- O chanceler Mauro Vieira conversou por telefone com o secretário de Estado dos EUA, Marco Rubio, após informações não oficiais de que Washington deve designar as facções brasileiras Comando Vermelho e Primeiro Comando da Capital como organizações terroristas estrangeiras.
- A ligação ocorreu por volta de 21h (horário de Brasília) e o Itamaraty já buscava o contato desde sábado, quando os rumores começaram a circular.
- O Brasil se opõe à designação e propôs uma parceria de combate ao crime organizado sem classificar CV e PCC como terroristas; o governo aponta influência de setores da direita brasileira na decisão.
- A documentação foi finalizada no Departamento de Estado e, após passa pelo Congresso e pelo Registro Federal, pode seguir para publicação em cerca de duas semanas.
- O governo brasileiro discute cooperação bilateral com os EUA no combate ao crime organizado, com Lula interessado em um encontro com Trump ainda neste mês, caso a agenda permita.
O chanceler brasileiro Mauro Vieira conversou por telefone com o secretário de Estado dos EUA, Marco Rubio, na noite de terça-feira, após o Brasil tomar conhecimento de que Washington prepara a designação das facções brasileiras Comando Vermelho CV e Primeiro Comando da Capital PCC como organizações terroristas estrangeiras. A ligação ocorreu por volta das 21h, em Brasília, segundo informações obtidas pelo UOL e confirmadas por fontes oficiais.
O Itamaraty vinha acompanhando há dias a possibilidade de a decisão norte-americana ser anunciada e buscava esclarecer o tema com os colegas americanos. Oficialmente, não houve confirmação pública sobre o teor da conversa entre Vieira e Rubio. O último contato entre as partes havia sido em janeiro, relacionado à eventual visita do presidente Lula à Casa Branca.
O Brasil já se opôs à designação, defendendo uma parceria de combate ao crime organizado sem classificar CV e PCC como terroristas. O governo sustenta que as duas organizações são grupos criminosos que atuam por lucro, sem motivações políticas ou ideológicas. A avaliação brasileira envolve riscos à soberania nacional e à atuação de Estados estrangeiros no território.
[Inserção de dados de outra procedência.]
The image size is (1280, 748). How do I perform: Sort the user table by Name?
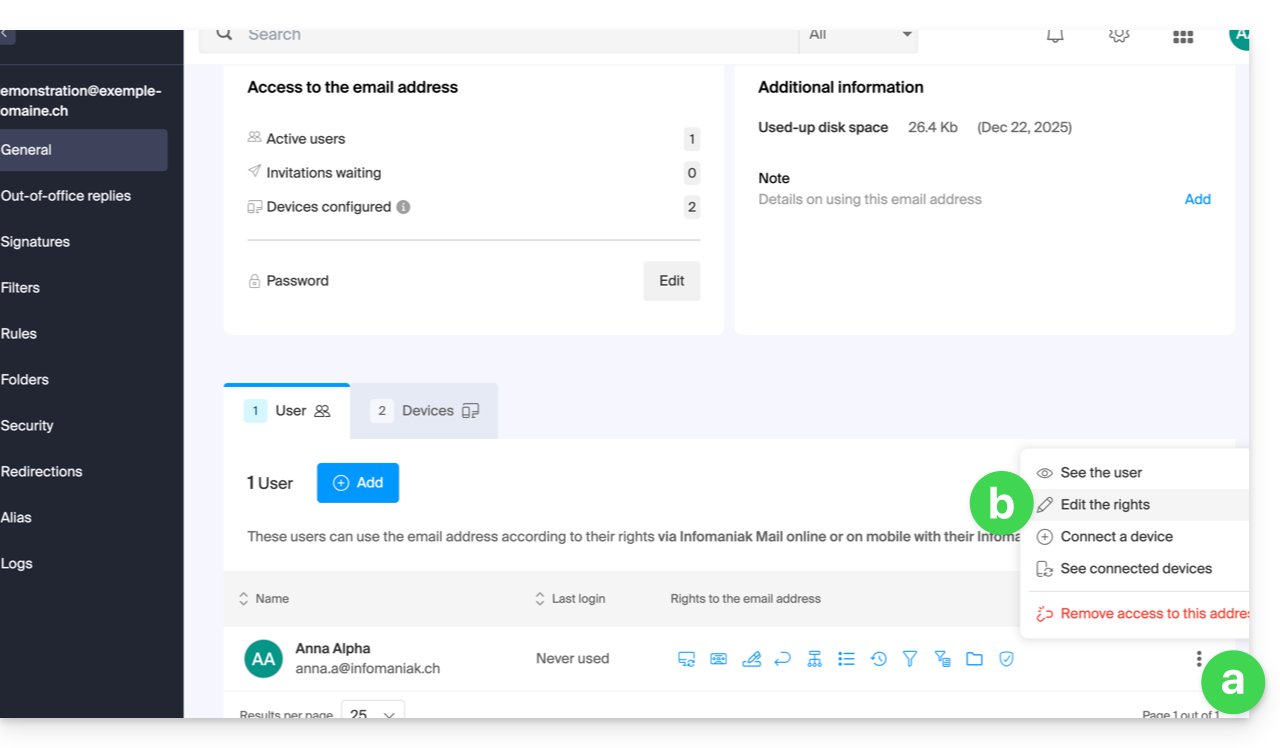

Segundo apuração, a documentação para a designação já seria finalizada no Departamento de Estado e seguiria para o Congresso e, por fim, para publicação no Registro Oficial Federal. O processo pode levar cerca de duas semanas, com impacto sobre ativos, acesso ao sistema financeiro e restrições de imigração para integrantes dos grupos.
Ainda não houve confirmação de que o Brasil tenha apresentado objeções formais à medida, mas diplomatas brasileiros admitiram desconforto com o desdobramento e destacaram conversas sobre cooperação bilateral no combate ao crime organizado como alternativa à classificação de terroristas. O governo Lula tem enfatizado a cooperação sem ampliação de poderes militares estrangeiros no país.
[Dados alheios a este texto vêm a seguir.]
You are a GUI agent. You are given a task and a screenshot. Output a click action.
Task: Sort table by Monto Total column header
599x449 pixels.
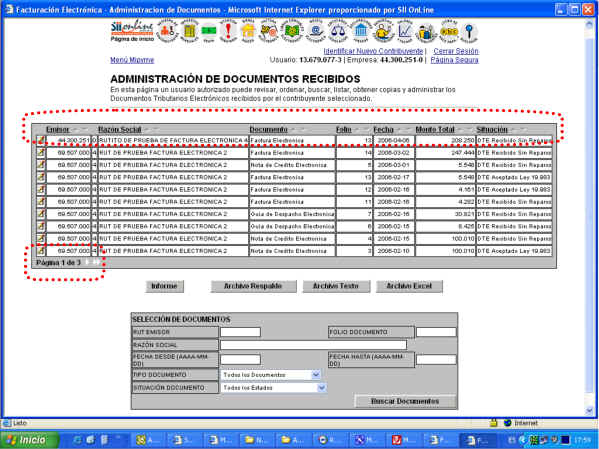coord(435,130)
A possível designação também é discutida no contexto de esforços dos EUA contra o tráfico de drogas nas Américas. Lideranças da administração Trump e aliados da direita latino-americana participaram de encontros recentes sobre esse tema, realizados em Miami, com foco em ações coordenadas contra organizações criminosas transnacionais.
No cenário interno, o governo brasileiro afirma que nem CV nem PCC possuem agendas políticas e enfatiza a necessidade de respeitar a soberania nacional ao lidar com questões de segurança interna. O tema tende a sustentar conversas entre Brasília e Washington sobre cooperação estratégica no combate ao crime organizado.